— START Stored data —
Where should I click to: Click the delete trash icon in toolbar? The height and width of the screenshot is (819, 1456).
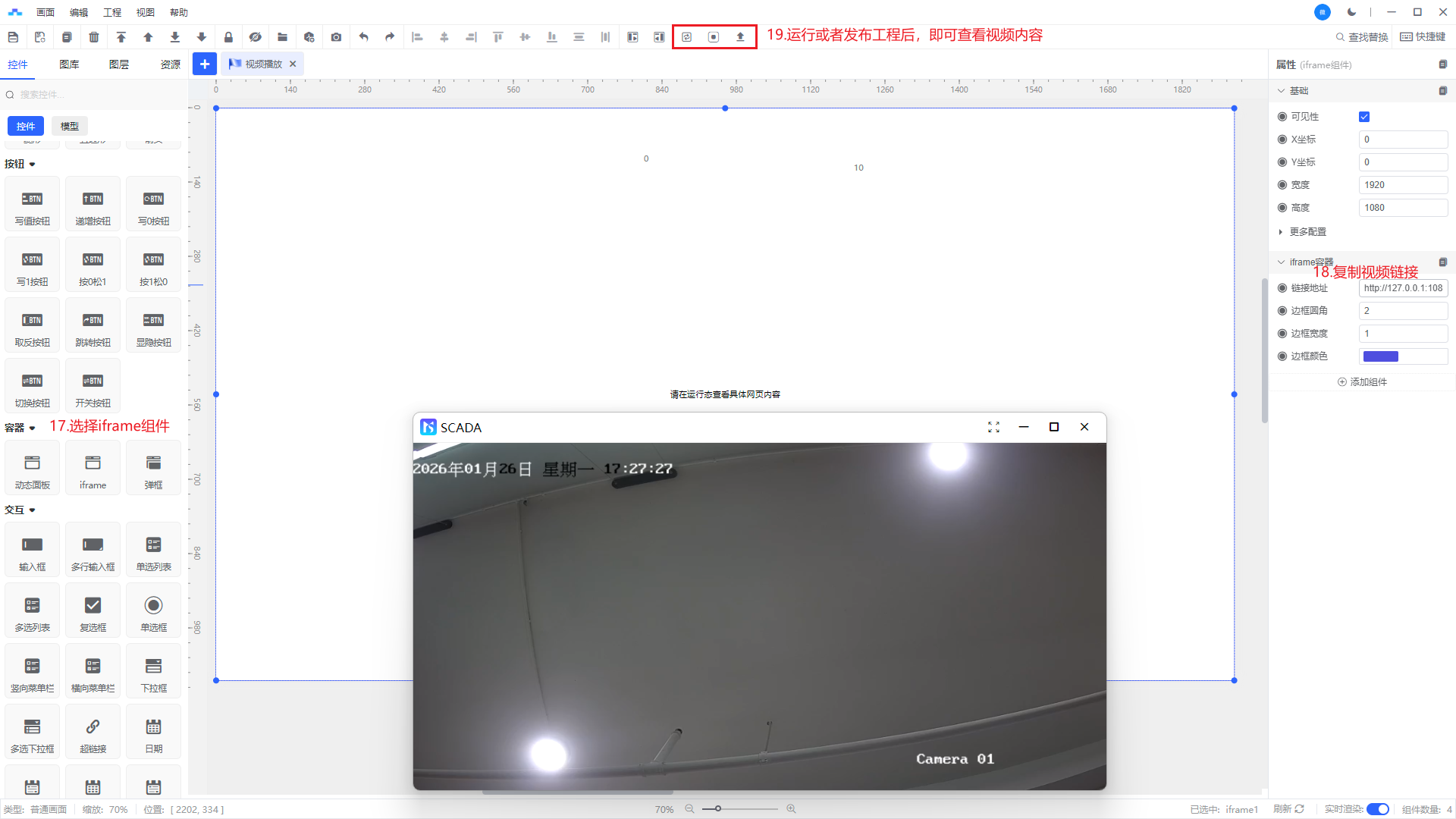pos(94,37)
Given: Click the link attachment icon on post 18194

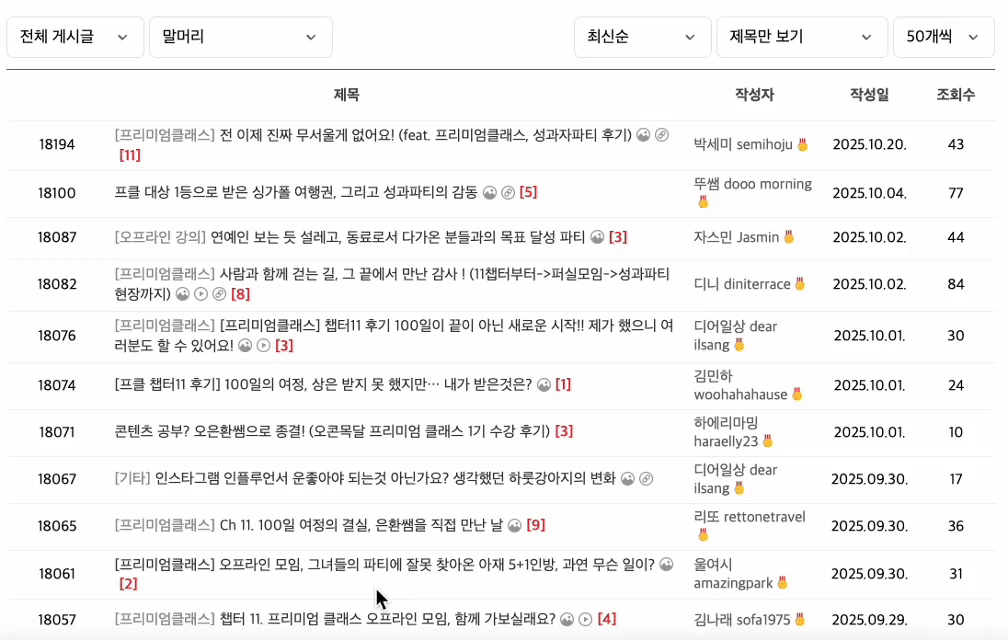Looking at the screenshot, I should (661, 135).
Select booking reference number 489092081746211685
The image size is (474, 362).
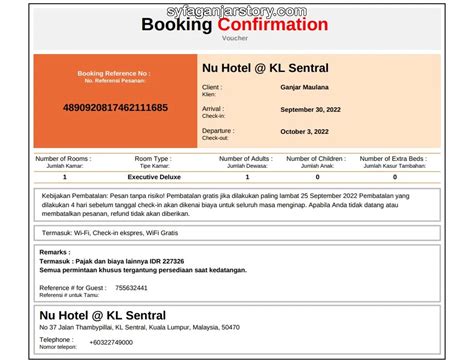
— END Stored data —
# Direction
Reproduce the text of each item above word for word, omitting the pictures.

# Worked answer
Where should I click to: Click the delete trash icon in toolbar? The height and width of the screenshot is (819, 1456).
pos(94,37)
Given: Click the link attachment icon on post 18194

Looking at the screenshot, I should (661, 135).
Select booking reference number 489092081746211685
The image size is (474, 362).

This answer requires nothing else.